Possible Drug-Induced Severe Hypertriglyceridemia in a Patient Co-Infected with Human Immunodeficiency Virus and Hepatitis C Virus

Lipid-related disturbances are commonly associated with Protease Inhibitor (PI) use; however, PI-sparing Human Immunodeficiency Virus (HIV) regimens are less frequently associated with increased lipids. A 53 year-old African American female, co-infected with Hepatitis C Virus (HCV) and HIV, maintained on a PI-sparing antiretroviral therapy, experienced a significant elevation in triglycerides following the initiation of HCV treatment with peginterferon Alfa-2a 180 mcg subcutaneously weekly, ribavirin 600 mg orally twice daily, and telaprevir 1125 mg orally three times daily. Two weeks after the start of treatment, a lipid panel was drawn with results: triglycerides (1678 mg/dL), high density lipoprotein-cholesterol (27 mg/dL), total cholesterol (257 mg/dL), and low density lipoprotein-cholesterol (not calculated).

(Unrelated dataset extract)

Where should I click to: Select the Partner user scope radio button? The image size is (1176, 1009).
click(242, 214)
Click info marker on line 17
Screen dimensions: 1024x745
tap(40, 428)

Fenofibrate 48mg orally daily was initiated 1 week later. After 7 weeks of fibrate therapy, the triglycerides remained elevated (1690 mg/dL). Marked triglyceride reduction (344 mg/dL) was achieved within 4 weeks of rosuvastatin 10 mg orally daily initiation. Based on the Naranjo score of 4, it is possible that the patient's hypertriglyceridemia was drug-induced by peginterferon Alfa-2a. Statin selection is an important component of dyslipidemia management in co-infected HIV and HCV patients with baseline lipid abnormalities.